BRIEFE
Terror: Dank


Diesen falschen Eindruck vermitteln die Medien, indem sie grundsätzliche Kritik an den Entscheidungsgrundlagen unserer Politik unterdrücken, egal woher sie kommt. Unsere Politik geht davon aus, dass wirtschaftliche Überlegungen Priorität vor den Interessen der Individuen haben. Wenn die Gewinne der Pharmaindustrie und die daran hängenden Arbeitsplätze gerettet werden müssen, dann müssen die Patienten die Medikamente eben selbst bezahlen, und wer das nicht kann, leidet oder stirbt. Das ist in ihren Augen Folge eines Sachzwanges und nicht etwa die natürliche Selektion oder staatlich geplanter Massenmord. Wenn XY – sei es ein Terrrorist oder ein anderer Staat – etwas unternimmt, was den Interessen der USA schadet, nehmen sich die USA das Recht, ihre „legitimen“ Interessen zu verteidigen. Militärische Aktionen werden dabei, auch wenn klar ist, dass sie dem Terrorismus Zulauf bringen, von unseren Politikern unterstützt. Dass dabei unschuldige Menschen zu Schaden kommen oder ihr Leben lassen müssen, betrachten sie als bedauerliche, aber unvermeidbare Umstände. Wer hier mit humanistischen Kategorien gegenargumentiert, wird als weltfremder Spinner abgekanzelt. Derartige Kränkungsversuche aus Mangel an Argumenten muss man wohl auf sich nehmen, wenn man infrage stellt, dass wirtschaftliche Interessen und wirtschaftliches Wachstum wertvoller sein sollen als der Anspruch der Menschen auf Gesundheit und Frieden. Wir Ärzte haben als Interessenvertreter der leidenden Individuen ein legitimes Recht, diese Argumente anzuführen.

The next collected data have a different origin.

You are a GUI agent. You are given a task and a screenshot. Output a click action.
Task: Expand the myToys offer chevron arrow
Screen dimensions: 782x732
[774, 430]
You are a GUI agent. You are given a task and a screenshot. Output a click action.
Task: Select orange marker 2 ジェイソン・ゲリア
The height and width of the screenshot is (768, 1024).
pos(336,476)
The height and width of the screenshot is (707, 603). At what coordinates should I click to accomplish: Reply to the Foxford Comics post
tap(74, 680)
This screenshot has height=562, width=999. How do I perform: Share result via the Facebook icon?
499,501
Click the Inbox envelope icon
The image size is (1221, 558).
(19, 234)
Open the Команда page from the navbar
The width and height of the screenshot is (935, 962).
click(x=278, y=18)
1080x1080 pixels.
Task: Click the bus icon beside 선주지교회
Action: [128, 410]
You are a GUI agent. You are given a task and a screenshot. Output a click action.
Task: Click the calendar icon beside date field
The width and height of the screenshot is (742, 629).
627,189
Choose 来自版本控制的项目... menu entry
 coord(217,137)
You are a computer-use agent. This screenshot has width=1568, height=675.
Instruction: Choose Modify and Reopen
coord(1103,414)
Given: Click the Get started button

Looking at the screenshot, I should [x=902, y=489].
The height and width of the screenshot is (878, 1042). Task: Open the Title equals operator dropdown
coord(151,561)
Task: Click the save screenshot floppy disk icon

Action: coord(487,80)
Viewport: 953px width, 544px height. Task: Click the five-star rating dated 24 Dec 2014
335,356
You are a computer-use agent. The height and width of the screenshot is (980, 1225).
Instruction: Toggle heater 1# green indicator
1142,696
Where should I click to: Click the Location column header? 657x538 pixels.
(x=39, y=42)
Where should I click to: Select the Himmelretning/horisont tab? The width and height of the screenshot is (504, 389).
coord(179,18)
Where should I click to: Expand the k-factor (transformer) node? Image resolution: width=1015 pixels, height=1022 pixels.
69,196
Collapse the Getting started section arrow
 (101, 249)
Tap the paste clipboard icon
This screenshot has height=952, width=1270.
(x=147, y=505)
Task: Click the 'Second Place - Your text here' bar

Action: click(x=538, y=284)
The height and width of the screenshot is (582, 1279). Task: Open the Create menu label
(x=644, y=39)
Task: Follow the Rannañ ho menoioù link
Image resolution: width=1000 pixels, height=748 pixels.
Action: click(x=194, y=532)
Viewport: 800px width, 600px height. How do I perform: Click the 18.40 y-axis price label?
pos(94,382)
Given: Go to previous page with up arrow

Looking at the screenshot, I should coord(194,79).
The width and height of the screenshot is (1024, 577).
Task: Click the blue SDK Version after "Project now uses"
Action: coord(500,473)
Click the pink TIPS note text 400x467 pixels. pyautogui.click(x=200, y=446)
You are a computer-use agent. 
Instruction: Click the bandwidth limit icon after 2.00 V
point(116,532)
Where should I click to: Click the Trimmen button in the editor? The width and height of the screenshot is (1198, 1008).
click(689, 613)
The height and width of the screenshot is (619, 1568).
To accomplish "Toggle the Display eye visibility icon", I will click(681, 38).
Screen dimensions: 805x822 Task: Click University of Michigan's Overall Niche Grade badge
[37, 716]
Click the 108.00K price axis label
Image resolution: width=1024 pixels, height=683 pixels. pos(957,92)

Wir haben dabei die Folgen im Blick, in diesem Fall die unerwünschten Begleitfolgen, in unserer Sprache die Nebenwirkungen, in der Sprache der Politik die Kollateralschäden. Ich möchte Herrn Kollegen Hoffmann also ergänzen: Auch wer die tatsächlich zu erwartenden unerwünschten Folgen verdrängt, wird den Konflikt nicht lösen.